___ Provided material ___
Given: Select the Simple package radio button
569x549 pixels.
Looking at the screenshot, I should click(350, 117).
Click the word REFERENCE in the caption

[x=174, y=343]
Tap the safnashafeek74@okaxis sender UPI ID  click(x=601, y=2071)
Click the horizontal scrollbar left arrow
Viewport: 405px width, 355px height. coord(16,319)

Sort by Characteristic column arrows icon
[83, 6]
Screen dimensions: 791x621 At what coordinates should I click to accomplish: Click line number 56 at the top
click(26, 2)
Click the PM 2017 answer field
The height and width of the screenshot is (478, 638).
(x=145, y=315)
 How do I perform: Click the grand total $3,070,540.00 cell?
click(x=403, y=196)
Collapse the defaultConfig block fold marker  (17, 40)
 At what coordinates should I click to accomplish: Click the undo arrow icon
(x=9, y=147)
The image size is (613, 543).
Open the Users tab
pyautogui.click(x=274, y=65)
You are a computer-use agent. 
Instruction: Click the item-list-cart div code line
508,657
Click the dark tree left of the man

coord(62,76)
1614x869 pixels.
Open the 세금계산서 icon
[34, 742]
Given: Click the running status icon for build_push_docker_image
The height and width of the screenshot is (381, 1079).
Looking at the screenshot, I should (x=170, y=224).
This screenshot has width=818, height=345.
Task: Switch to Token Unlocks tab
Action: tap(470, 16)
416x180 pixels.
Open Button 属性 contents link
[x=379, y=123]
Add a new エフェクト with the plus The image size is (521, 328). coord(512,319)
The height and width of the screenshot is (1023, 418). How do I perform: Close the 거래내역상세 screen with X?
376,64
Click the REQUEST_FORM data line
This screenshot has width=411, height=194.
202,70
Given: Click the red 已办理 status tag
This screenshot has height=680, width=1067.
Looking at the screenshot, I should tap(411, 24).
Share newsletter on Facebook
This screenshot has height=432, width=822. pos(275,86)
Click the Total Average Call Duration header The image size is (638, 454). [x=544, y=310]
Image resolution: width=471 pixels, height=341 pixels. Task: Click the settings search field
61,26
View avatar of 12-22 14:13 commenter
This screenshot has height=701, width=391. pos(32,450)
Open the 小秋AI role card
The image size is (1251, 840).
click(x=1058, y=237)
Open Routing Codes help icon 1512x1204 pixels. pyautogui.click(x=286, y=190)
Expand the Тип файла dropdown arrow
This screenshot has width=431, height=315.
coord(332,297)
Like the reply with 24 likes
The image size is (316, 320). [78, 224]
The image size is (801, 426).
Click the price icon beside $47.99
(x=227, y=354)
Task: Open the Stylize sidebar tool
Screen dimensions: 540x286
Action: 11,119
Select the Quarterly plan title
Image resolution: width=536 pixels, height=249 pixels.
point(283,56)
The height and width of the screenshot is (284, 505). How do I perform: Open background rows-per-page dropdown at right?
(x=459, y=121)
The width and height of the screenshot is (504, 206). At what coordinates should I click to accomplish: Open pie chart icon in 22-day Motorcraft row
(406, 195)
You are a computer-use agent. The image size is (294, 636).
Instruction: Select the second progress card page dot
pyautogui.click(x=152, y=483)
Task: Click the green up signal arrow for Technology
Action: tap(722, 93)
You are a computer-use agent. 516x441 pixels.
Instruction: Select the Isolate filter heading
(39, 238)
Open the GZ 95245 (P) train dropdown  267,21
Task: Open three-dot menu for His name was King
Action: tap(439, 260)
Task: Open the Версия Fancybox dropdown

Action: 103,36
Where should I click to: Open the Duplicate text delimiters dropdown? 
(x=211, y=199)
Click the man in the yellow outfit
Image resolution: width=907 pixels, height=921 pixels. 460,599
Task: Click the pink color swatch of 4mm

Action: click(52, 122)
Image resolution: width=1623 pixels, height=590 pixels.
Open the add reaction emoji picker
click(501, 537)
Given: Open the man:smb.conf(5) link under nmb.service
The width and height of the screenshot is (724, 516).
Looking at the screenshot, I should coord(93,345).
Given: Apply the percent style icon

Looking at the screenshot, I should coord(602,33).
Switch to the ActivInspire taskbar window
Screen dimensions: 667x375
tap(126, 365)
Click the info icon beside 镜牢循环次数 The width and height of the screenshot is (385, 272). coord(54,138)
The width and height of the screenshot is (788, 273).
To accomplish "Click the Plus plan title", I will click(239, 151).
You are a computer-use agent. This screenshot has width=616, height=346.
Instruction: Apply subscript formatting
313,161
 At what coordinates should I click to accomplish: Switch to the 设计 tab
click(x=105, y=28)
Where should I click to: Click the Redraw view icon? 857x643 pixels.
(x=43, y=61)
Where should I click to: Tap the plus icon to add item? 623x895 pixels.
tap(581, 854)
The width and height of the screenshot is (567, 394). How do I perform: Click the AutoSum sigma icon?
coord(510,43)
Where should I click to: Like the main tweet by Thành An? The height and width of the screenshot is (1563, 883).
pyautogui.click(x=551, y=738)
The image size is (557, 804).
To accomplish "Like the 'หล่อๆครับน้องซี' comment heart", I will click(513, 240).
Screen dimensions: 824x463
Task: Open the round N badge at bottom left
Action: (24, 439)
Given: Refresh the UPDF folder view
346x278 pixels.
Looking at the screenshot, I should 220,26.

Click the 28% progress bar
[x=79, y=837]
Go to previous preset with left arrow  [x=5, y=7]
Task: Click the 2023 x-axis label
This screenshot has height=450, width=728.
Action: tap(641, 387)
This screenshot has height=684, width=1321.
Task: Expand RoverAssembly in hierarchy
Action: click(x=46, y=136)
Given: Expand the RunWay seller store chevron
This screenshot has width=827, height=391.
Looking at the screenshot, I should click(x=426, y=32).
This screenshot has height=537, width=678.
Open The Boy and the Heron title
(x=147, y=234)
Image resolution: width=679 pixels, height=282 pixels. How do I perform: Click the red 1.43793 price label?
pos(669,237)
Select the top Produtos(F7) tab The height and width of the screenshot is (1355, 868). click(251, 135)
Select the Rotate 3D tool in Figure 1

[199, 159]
___
Work task:
Once you find the string "status" in a line of the records, copy that line.

Solved exercise:
Given: Click the running status icon for build_push_docker_image
Given: Click the red 已办理 status tag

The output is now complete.